▶ **ASSIGNED TASK**
Copy every line of the data below exactly as given, except for the pictures.

[THE RECORDS Boundary: Start]

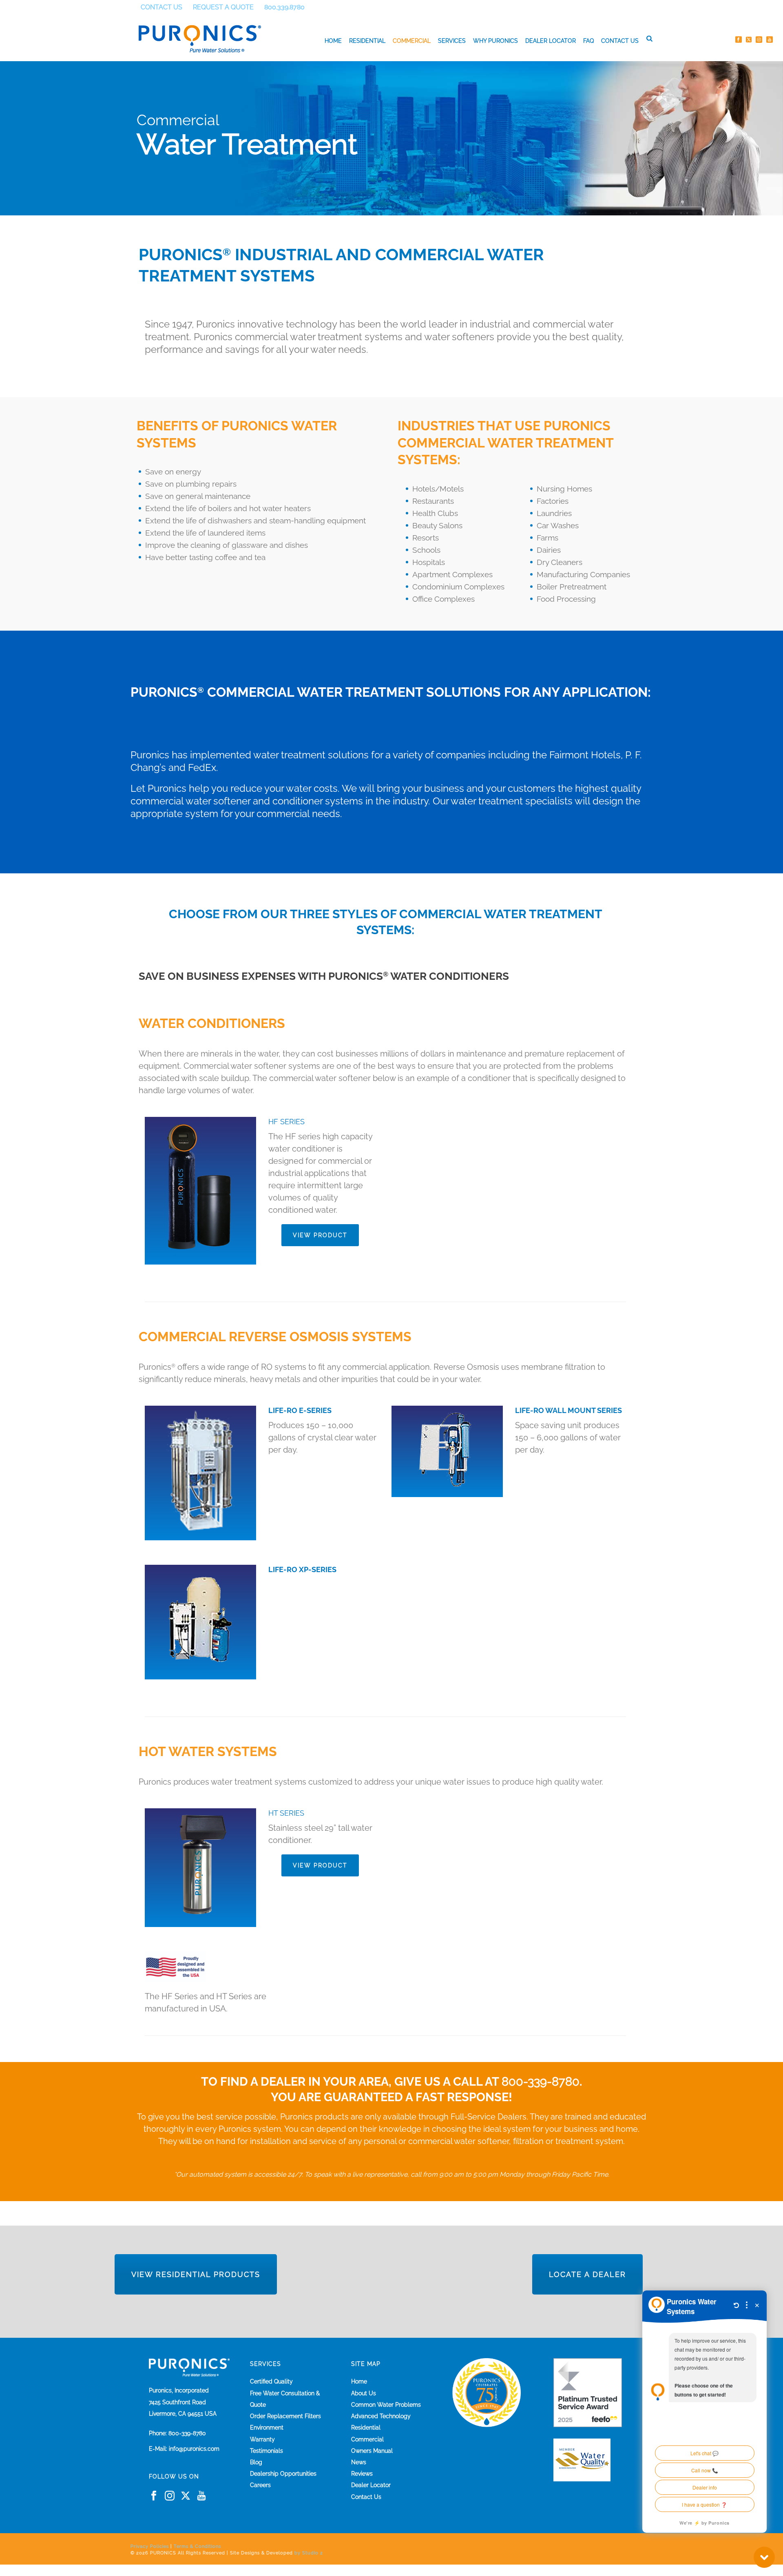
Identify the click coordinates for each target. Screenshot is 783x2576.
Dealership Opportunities (283, 2473)
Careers (260, 2485)
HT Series (286, 1813)
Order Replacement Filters (285, 2416)
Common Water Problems (386, 2404)
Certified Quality (271, 2381)
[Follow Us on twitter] (185, 2496)
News (358, 2462)
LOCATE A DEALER (587, 2274)
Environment (266, 2427)
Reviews (362, 2473)
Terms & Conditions (197, 2546)
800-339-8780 (541, 2082)
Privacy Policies (149, 2546)
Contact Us (620, 41)
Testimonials (266, 2451)
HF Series (286, 1121)
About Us (363, 2393)
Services (452, 41)
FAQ (588, 41)
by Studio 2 (308, 2553)
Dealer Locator (550, 41)
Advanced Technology (381, 2416)
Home (333, 41)
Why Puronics (495, 41)
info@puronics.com (194, 2448)
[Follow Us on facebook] (154, 2496)
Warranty (262, 2439)
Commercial (412, 41)
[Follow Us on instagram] (170, 2496)
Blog (256, 2462)
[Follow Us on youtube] (201, 2496)
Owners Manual (372, 2451)
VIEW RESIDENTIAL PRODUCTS (195, 2274)
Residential (367, 41)
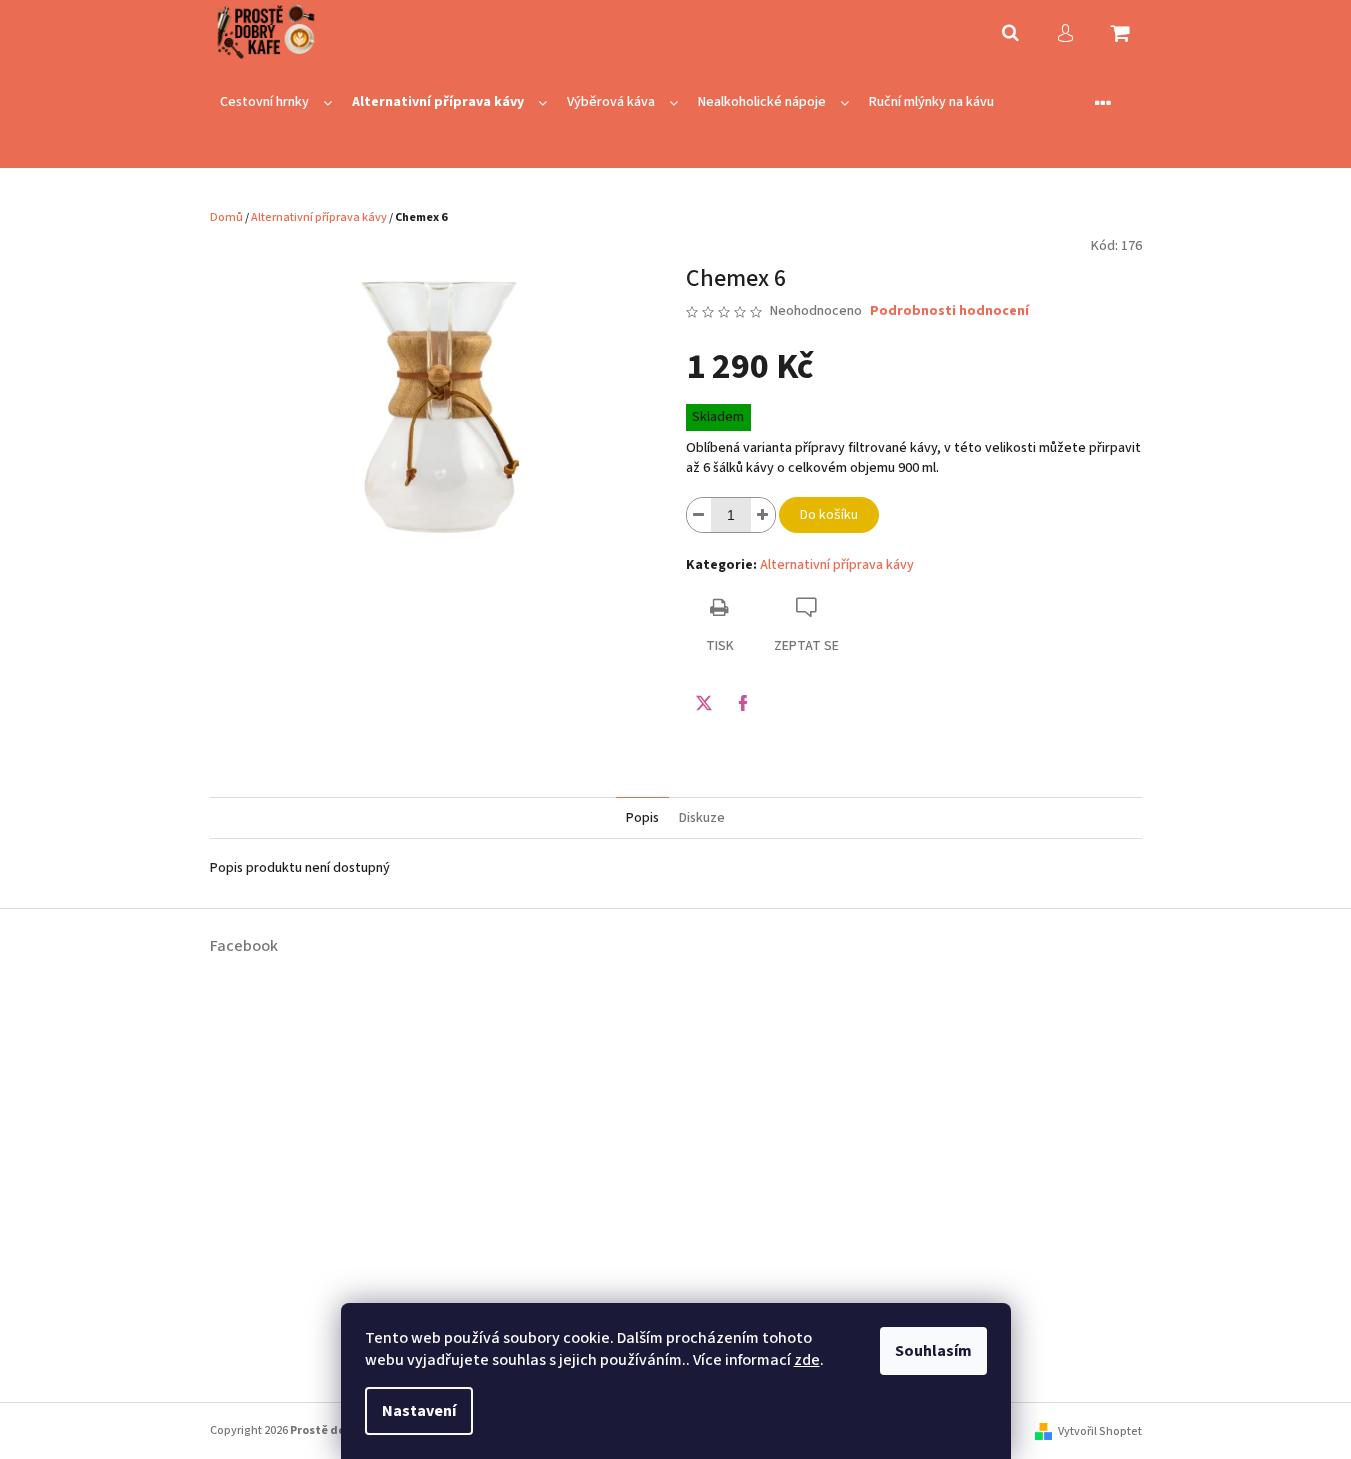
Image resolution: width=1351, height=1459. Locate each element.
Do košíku (829, 515)
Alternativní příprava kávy (837, 565)
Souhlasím (933, 1351)
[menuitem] (276, 102)
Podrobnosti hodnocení (949, 311)
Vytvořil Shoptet (1100, 1431)
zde (807, 1360)
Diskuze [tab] (702, 818)
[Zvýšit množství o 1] (763, 515)
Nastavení (419, 1411)
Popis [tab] (642, 818)
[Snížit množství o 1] (699, 515)
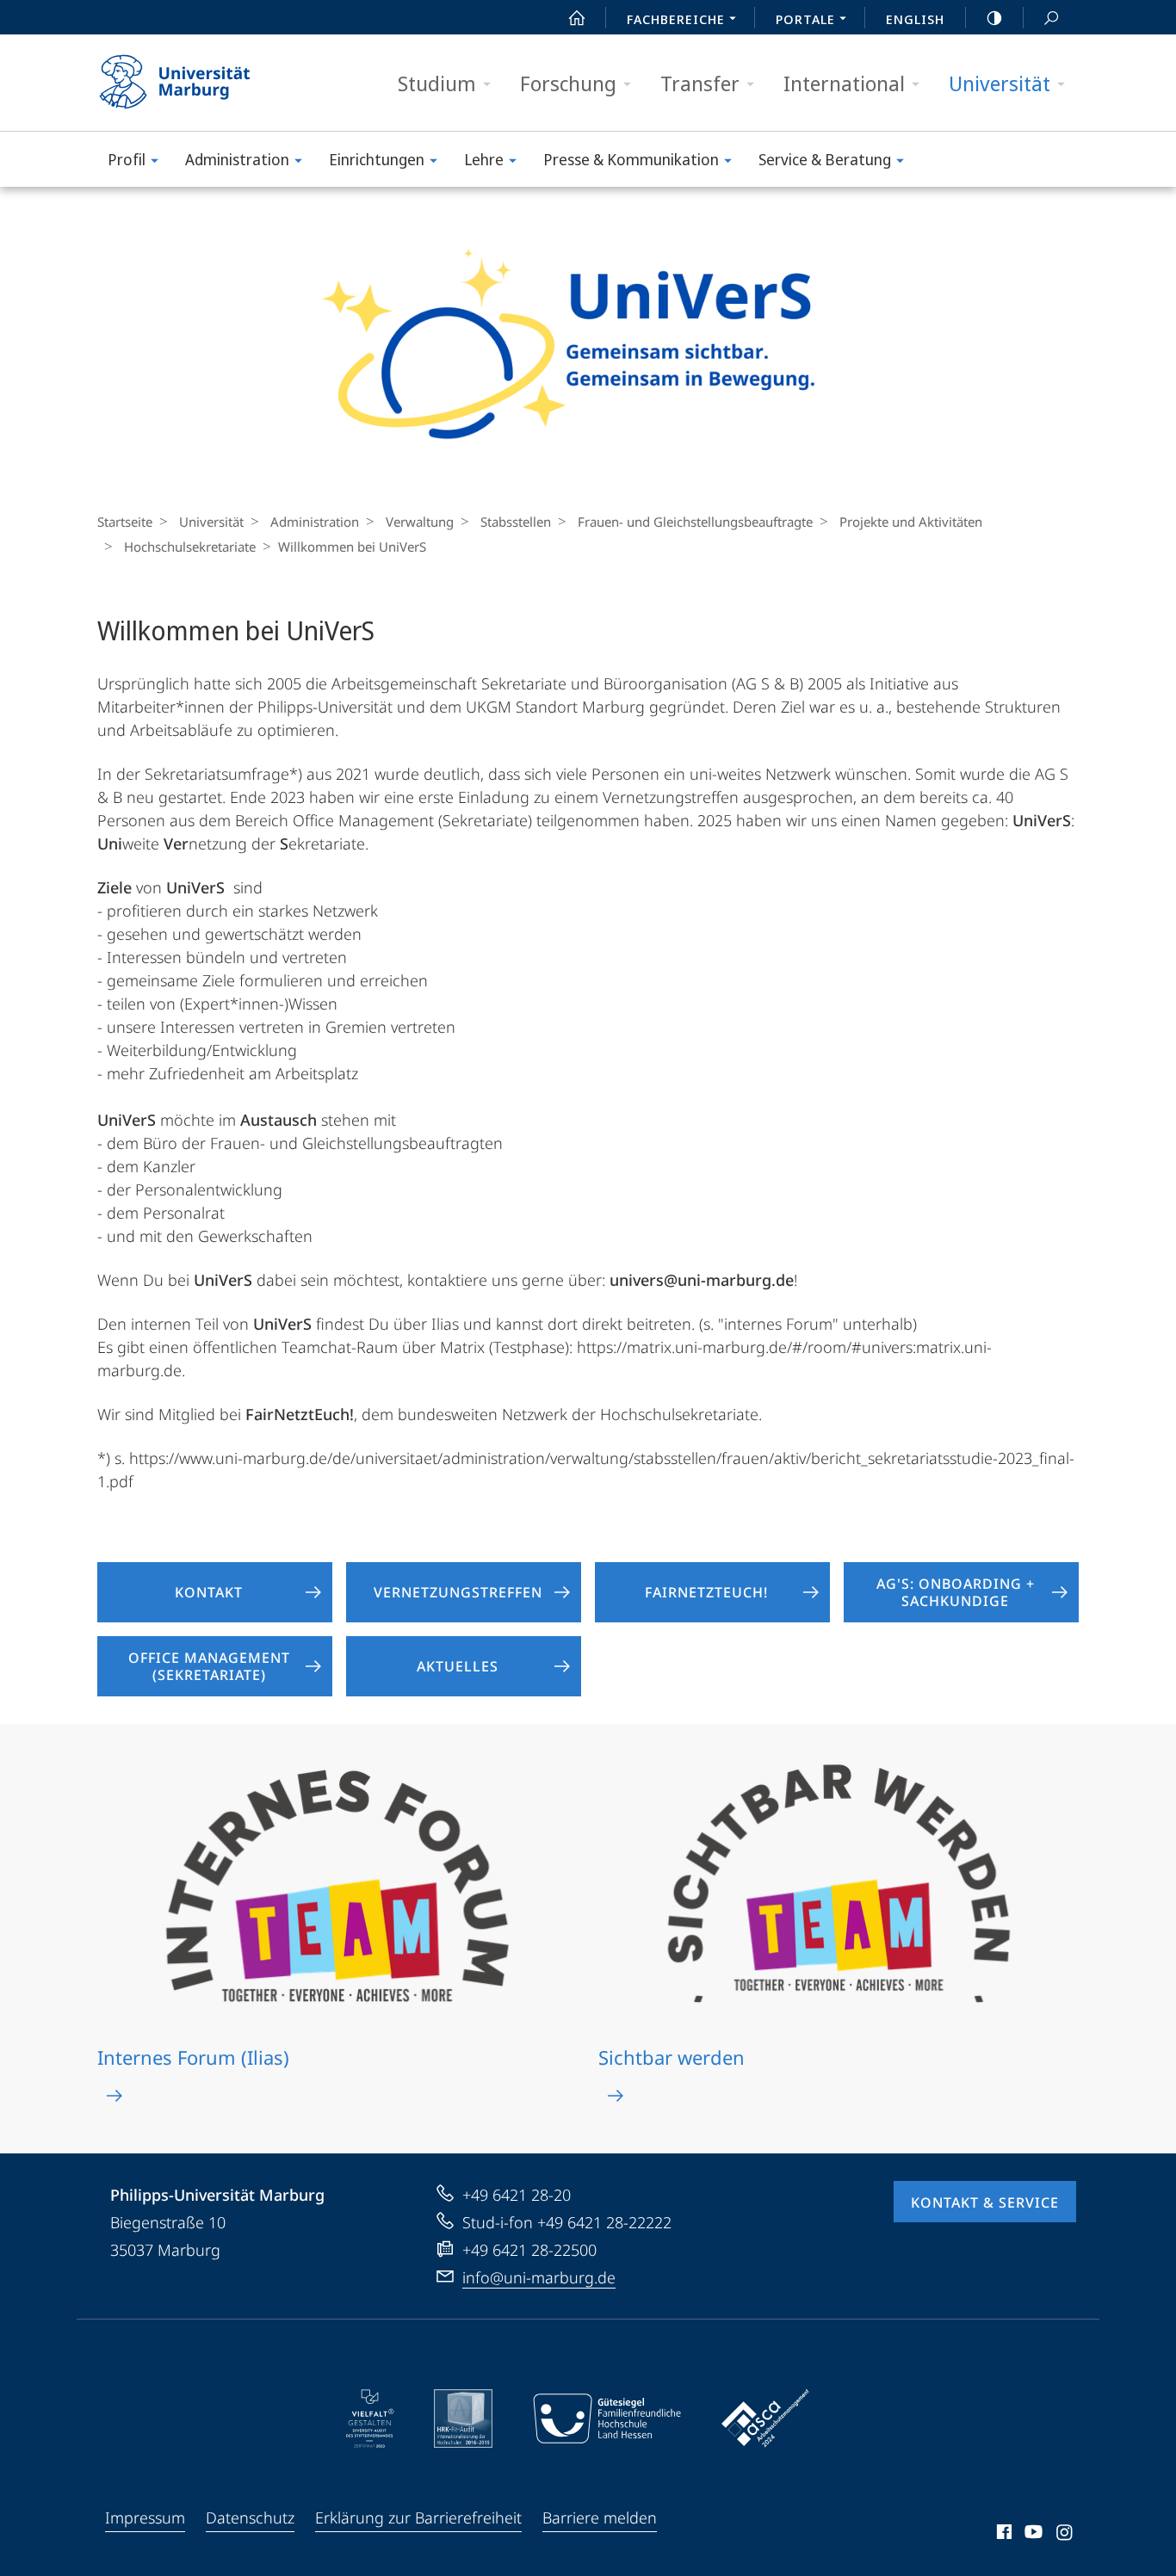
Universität (999, 83)
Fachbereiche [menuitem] (676, 19)
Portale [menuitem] (805, 19)
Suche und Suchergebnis (1051, 17)
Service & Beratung (824, 159)
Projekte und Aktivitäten (910, 521)
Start (576, 17)
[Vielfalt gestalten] (369, 2418)
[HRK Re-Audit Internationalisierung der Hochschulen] (463, 2418)
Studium (437, 83)
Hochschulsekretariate (190, 546)
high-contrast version (994, 17)
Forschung (568, 83)
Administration (237, 159)
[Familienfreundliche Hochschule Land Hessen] (607, 2418)
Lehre (484, 159)
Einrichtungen (376, 159)
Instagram (1065, 2534)
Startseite (124, 521)
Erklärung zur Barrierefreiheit (418, 2517)
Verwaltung (420, 521)
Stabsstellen (515, 521)
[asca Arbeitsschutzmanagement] (765, 2418)
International (844, 83)
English (915, 19)
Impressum (145, 2517)
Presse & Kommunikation (631, 159)
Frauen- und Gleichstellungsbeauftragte (695, 521)
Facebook (1002, 2534)
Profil (126, 159)
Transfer (700, 83)
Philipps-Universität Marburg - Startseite (205, 82)
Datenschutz (250, 2517)
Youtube (1032, 2534)
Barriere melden (599, 2517)
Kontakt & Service (985, 2202)
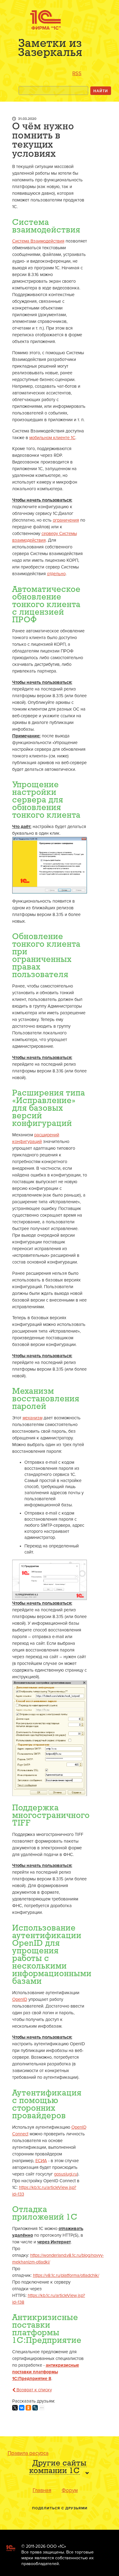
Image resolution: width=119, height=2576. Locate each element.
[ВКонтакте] (21, 2407)
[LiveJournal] (35, 2407)
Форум (70, 2490)
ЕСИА (41, 2160)
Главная (42, 2490)
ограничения (66, 520)
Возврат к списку (33, 2389)
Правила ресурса (28, 2453)
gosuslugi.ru (65, 2174)
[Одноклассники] (28, 2407)
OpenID (19, 1999)
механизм (32, 1418)
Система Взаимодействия (38, 241)
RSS (76, 73)
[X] (15, 2407)
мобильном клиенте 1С (52, 437)
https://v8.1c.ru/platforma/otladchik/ (66, 2275)
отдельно (56, 573)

[THE RECORDS Boundary: End]

▶ **RESULT OF THIS EXERCISE**
Identify the click coordinates for each target. Screenshot is 783x2576.
Dealership Opportunities (283, 2473)
Careers (260, 2485)
HT Series (286, 1813)
Order Replacement Filters (285, 2416)
Common Water Problems (386, 2404)
Certified Quality (271, 2381)
[Follow Us on twitter] (185, 2496)
News (358, 2462)
LOCATE A DEALER (587, 2274)
Environment (266, 2427)
Reviews (362, 2473)
Terms & Conditions (197, 2546)
800-339-8780 (541, 2082)
Privacy Policies (149, 2546)
Contact Us (620, 41)
Testimonials (266, 2451)
HF Series (286, 1121)
About Us (363, 2393)
Services (452, 41)
FAQ (588, 41)
by Studio 2 (308, 2553)
Dealer Locator (550, 41)
Advanced Technology (381, 2416)
Home (333, 41)
Why Puronics (495, 41)
info@puronics.com (194, 2448)
[Follow Us on facebook] (154, 2496)
Warranty (262, 2439)
Commercial (412, 41)
[Follow Us on instagram] (170, 2496)
Blog (256, 2462)
[Follow Us on youtube] (201, 2496)
Owners Manual (372, 2451)
VIEW RESIDENTIAL PRODUCTS (195, 2274)
Residential (367, 41)
Image resolution: width=1351, height=1459. Locate each element.
Do košíku (829, 515)
Alternativní příprava kávy (837, 565)
Souhlasím (933, 1351)
[menuitem] (276, 102)
Podrobnosti hodnocení (949, 311)
Vytvořil Shoptet (1100, 1431)
zde (807, 1360)
Diskuze [tab] (702, 818)
[Zvýšit množství o 1] (763, 515)
Nastavení (419, 1411)
Popis [tab] (642, 818)
[Snížit množství o 1] (699, 515)
Universität (999, 83)
Fachbereiche [menuitem] (676, 19)
Portale [menuitem] (805, 19)
Suche und Suchergebnis (1051, 17)
Service & Beratung (824, 159)
Projekte und Aktivitäten (910, 521)
Start (576, 17)
[Vielfalt gestalten] (369, 2418)
[HRK Re-Audit Internationalisierung der Hochschulen] (463, 2418)
Studium (437, 83)
Hochschulsekretariate (190, 546)
high-contrast version (994, 17)
Forschung (568, 83)
Administration (237, 159)
[Familienfreundliche Hochschule Land Hessen] (607, 2418)
Lehre (484, 159)
Einrichtungen (376, 159)
Instagram (1065, 2534)
Startseite (124, 521)
Erklärung zur Barrierefreiheit (418, 2517)
Verwaltung (420, 521)
Stabsstellen (515, 521)
[asca Arbeitsschutzmanagement] (765, 2418)
International (844, 83)
English (915, 19)
Impressum (145, 2517)
Presse & Kommunikation (631, 159)
Frauen- und Gleichstellungsbeauftragte (695, 521)
Facebook (1002, 2534)
Profil (126, 159)
Transfer (700, 83)
Philipps-Universität Marburg - Startseite (205, 82)
Datenschutz (250, 2517)
Youtube (1032, 2534)
Barriere melden (599, 2517)
Kontakt & Service (985, 2202)
Image resolution: width=119, height=2576. Locate each element.
[ВКонтакте] (21, 2407)
[LiveJournal] (35, 2407)
Форум (70, 2490)
ЕСИА (41, 2160)
Главная (42, 2490)
ограничения (66, 520)
Возврат к списку (33, 2389)
Правила ресурса (28, 2453)
gosuslugi.ru (65, 2174)
[Одноклассники] (28, 2407)
OpenID (19, 1999)
механизм (32, 1418)
Система Взаимодействия (38, 241)
RSS (76, 73)
[X] (15, 2407)
мобильном клиенте 1С (52, 437)
https://v8.1c.ru/platforma/otladchik/ (66, 2275)
отдельно (56, 573)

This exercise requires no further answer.